## Document excerpt:

···

Remember that filtering information currently is disjunctive. We can
represent endorsements of many different people and filter for
documents with any one of a set of endorsements. When I figured out
how to filter based on link types and endorsements, I actually
discovered two things. The first is the ability to attach filtering
information to sections of documents rather than only full documents.
MarkM and I only designed enough of this to expect it to be
straightforward. The second that I only hit me today is that filters
can be conjuctive. We would filter for link-type AND endorsements.
I noticed this after realizing that negative filters are equally
trivial: give me all the things NOT endorsed by Rifkin. The "naive"
implementation of all this is log in the size of the search space and
linear in the number of filters (naive indeed!). Since we have cheap
disjuctive filters, a 20 test filter would still be feasiable (even
before we get clever about them!)
Now add filters for all endorsements within the last three years. Or
have un-endorsements. Then I could search for all documents endorsed
by X but not unendorsed by X! Or search for all documents with more
than 50 references to tham that pass your other filters. Or....
Essentially, the current scheme could support searches based on a
general criterion and test the criterion O(n*log(n)) times (n = size
of the solution)! Different criterion require widding the appropriate
information through the canopies, but it works for all cases I can
think of. This is the claim that spurred my excitement!

···

## Records:
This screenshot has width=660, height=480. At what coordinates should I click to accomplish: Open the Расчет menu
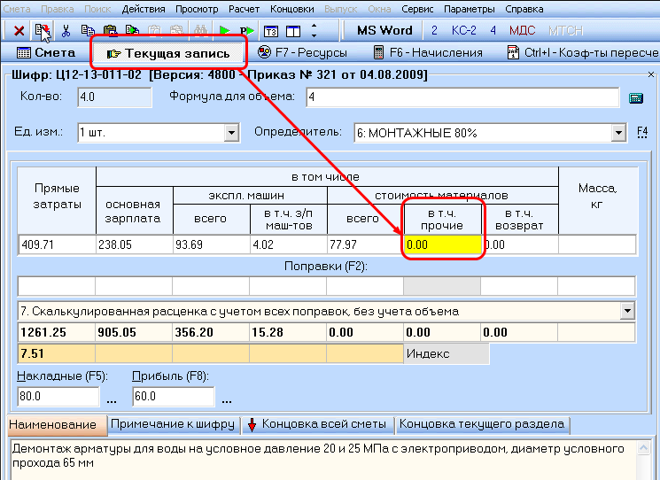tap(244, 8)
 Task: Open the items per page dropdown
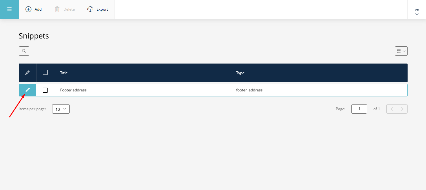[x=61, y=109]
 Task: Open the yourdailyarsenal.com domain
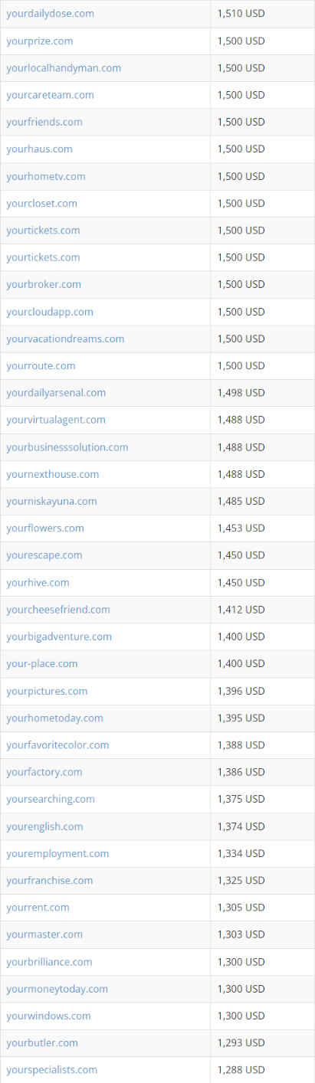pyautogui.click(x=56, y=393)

···

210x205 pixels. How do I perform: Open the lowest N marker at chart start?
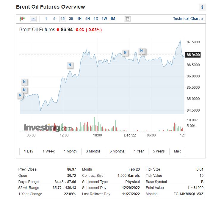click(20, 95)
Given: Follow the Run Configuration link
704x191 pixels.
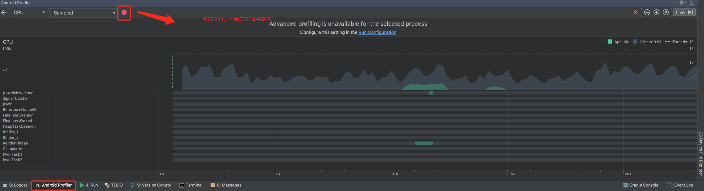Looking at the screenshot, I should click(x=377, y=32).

···

## Written request 1:
Say whether each statement agrees with the passage on document filtering. Answer yes or no, and quote the words from the passage that decide it.
(a) Filtering information is currently disjunctive.
(b) Negative filters are described as difficult to build.
(c) Filtering information can be attached only to full documents.
## Written request 2:
Answer these questions from the passage on document filtering.
(a) Who designed enough of the section-level filtering to expect it to be straightforward?
(b) Whose endorsement is used in the example of a negative filter?
(c) In the example search by reference count, how many references must a document have?
## Written request 3:
Extend the passage on document filtering with new text that follows on from its final sentence.
The material after the passage on document filtering isn't needed for anything here.

## Exercise result 1:
(a) Yes: "Remember that filtering information currently is disjunctive."
(b) No: "negative filters are equally trivial"
(c) No: "the ability to attach filtering information to sections of documents rather than only full documents"

## Exercise result 2:
(a) MarkM and the writer.
(b) Rifkin's.
(c) More than 50.

## Exercise result 3:
Or did I forget to mention that all this works just fine for sensors,
too. The thing that triggerred this realization was redoing bert
hopping. The idea of ringing a sensor when a bert moved OFF of a
document tickled me.
Just incidentally Marcs, this just falls out of the current
implementation (in theory :-) and won't take any extra time. Adding
the extensions will take time, but I don't intend to do them until
someone really astounds us with uses for such filtering. And for
endorsing sections of documents (subBerts, links).
Whew! I'm calming down now....
Hee hee. ha ha. Giggle, gasp. Chuckle, hiccup, snort...
Whippeee...
This orignally started out as a vindication of well structured
programming. I invented the wierd filter stuff on the fly. Hmm. I
think I'll go to sleep now....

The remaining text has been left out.